What courage it must have taken to set out on the journey, bearing gifts that spoke more truth than they even imagined:  gold for the king, frankincense and myrrh for a priestly burial.

Of course, they stop in the capital city to meet King Herod, who in this story represents governments as they tend to be:  frightened, narcissistic, terrified of losing power or face, determined to silence dissent, lying in public to get what they want in private. Herod shakes their hand, looks right into their eyes and says, “Come and tell me where he is so that I can worship him, too.” Yet they don’t.  Matthew tells us that “they returned to their own country by another road.”

This has to be one of the most evocative, powerful verses in the Bible. Having come face to face with the child; having seen God, glimpsing the world as God intends, offering themselves to it, they can never travel in the same way again.  Fully aware that Herod stands just to the side of the next intersection, they lift up their brocade and flowing robes, kick their heels, maybe even tip their crowns, and turn the other way. Their religion is now this ongoing and eternal turn from darkness into light; their journey home on a different road.

I’ll admit it.  I cried during parts of Mary Poppins.  It might have been because it was New Year’s Day and I had been up late.  It might have been because I was still exhausted from Christmas and travel and eating and drinking too much.  It might have just been nostalgia.

It might have been because Jack’s kick in the dark, after the big dance number, represents the world I want to live in; the world I yearn to give my life to.  It represents what we try to do as the church.  It’s our hope that there is something going on worth offering our lives for.  There is love that is at work that is greater than our fear or our failure. For the last twelve days, we’ve been nurturing this tender and joyful memory that there is, indeed, another road. After all our celebrations, we head into January, into all that we face in 2019, into a prolonged government shutdown that makes listening to the news like a stop at the palace in Jerusalem, not overcome by it all but convinced that there is light and a community of magi journeying home by a different road.

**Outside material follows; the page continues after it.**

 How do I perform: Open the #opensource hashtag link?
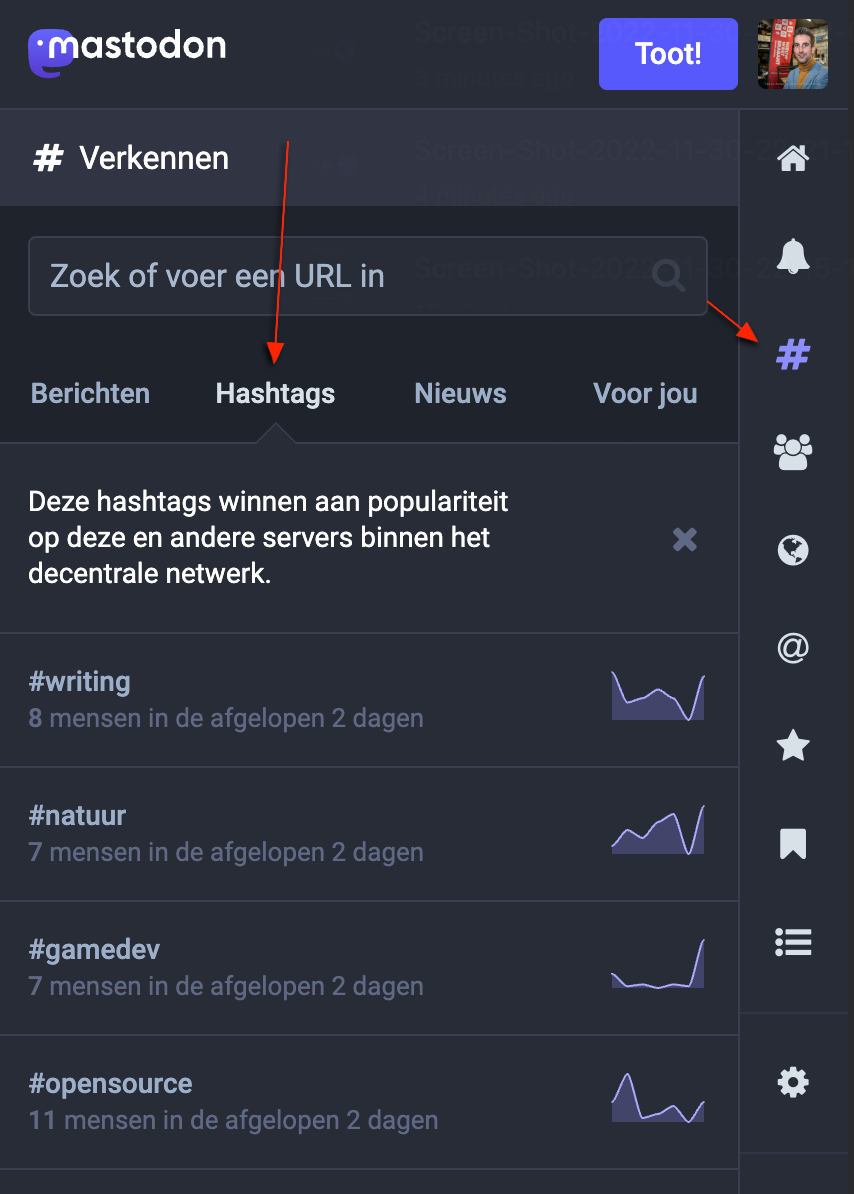[x=110, y=1084]
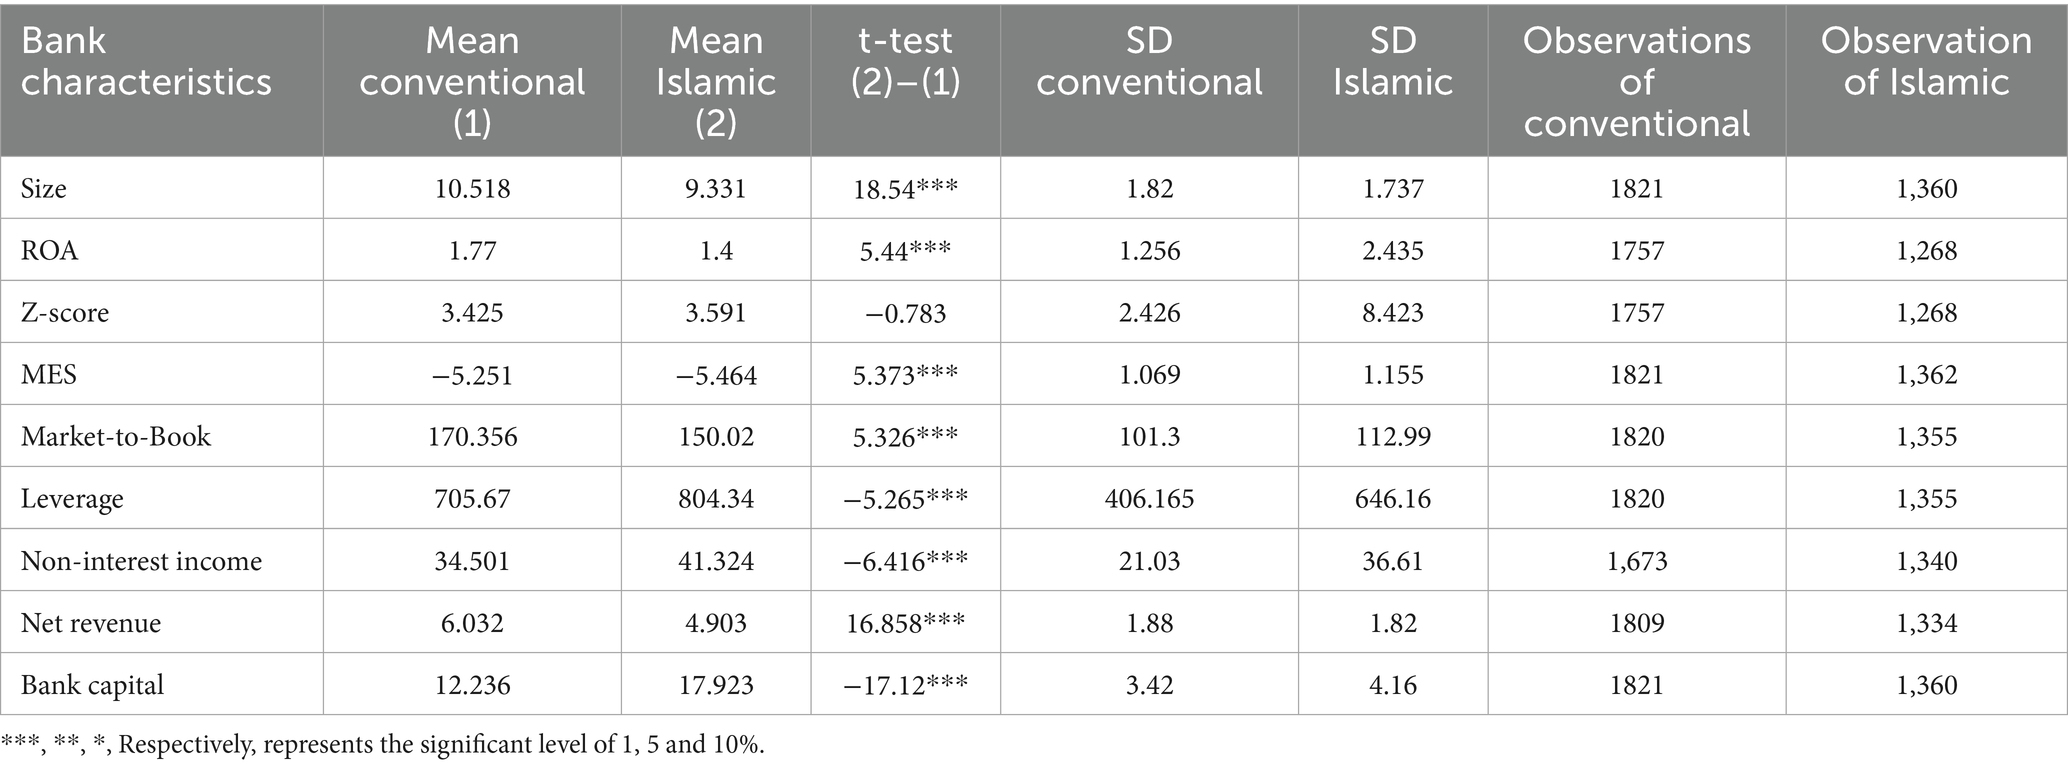This screenshot has width=2068, height=769.
Task: Click the "Bank characteristics" column header
Action: click(x=146, y=61)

Maybe we haven’t seen it with our own spiritual eyes, but the person sitting just behind us has. There are those among us who have wisdom enough to follow the star light.  Truth be told, each of us has the star light.  We carry it in our souls, in the depth of our being.  Maybe you’ve seen that billboard, “Wise Men Still Seek Him.”  Along with being sexist, it’s just wrong. We don’t have to go find it.  We have it.  Christ is God’s gift embedded in human life. Wisdom is simply trusting that, if we could see past our cloudiness, we would behold a star coming to rest over the place where we live.

The future isn’t decided by all the forces of darkness or death.  This afternoon isn’t even decided by the forces of darkness and death. Our books aren’t finally written.  Our journeys aren’t finished.  The musical number isn’t over. There’s another way to do all this—to walk this road; another way to live in the face of all our Herod’s, whether we interpret his character politically, emotionally, physically, or spiritually.

Maybe the truth looks like a kick, or a shrug, or wink, or a hug, or a taste, or a splash, or a moment of treasured grace when we did not deserve it. It’s the intake of breath as we make a different turn on the road.  In the end, it’s not finally up to me, or you, or church leaders, or a political party, or even our favorite advocacy organization.

It’s up to God.  From the very beginning of time, this creation has been constructed to move light into darkness.  Stars arise that lead us forward, not into just darkness, but into new creation.  Even dying, extinction, in the care of God, gives birth to something new. Light comes; light returns; healing and justice are woven into the fabric of the universe.  It bends down that road.

And the joy, God’s wisdom, Sophia, Christ, like Jack in Mary Poppins, winks, and dances off with the invitation, “Won’t you trip a little light fantastic, with me.”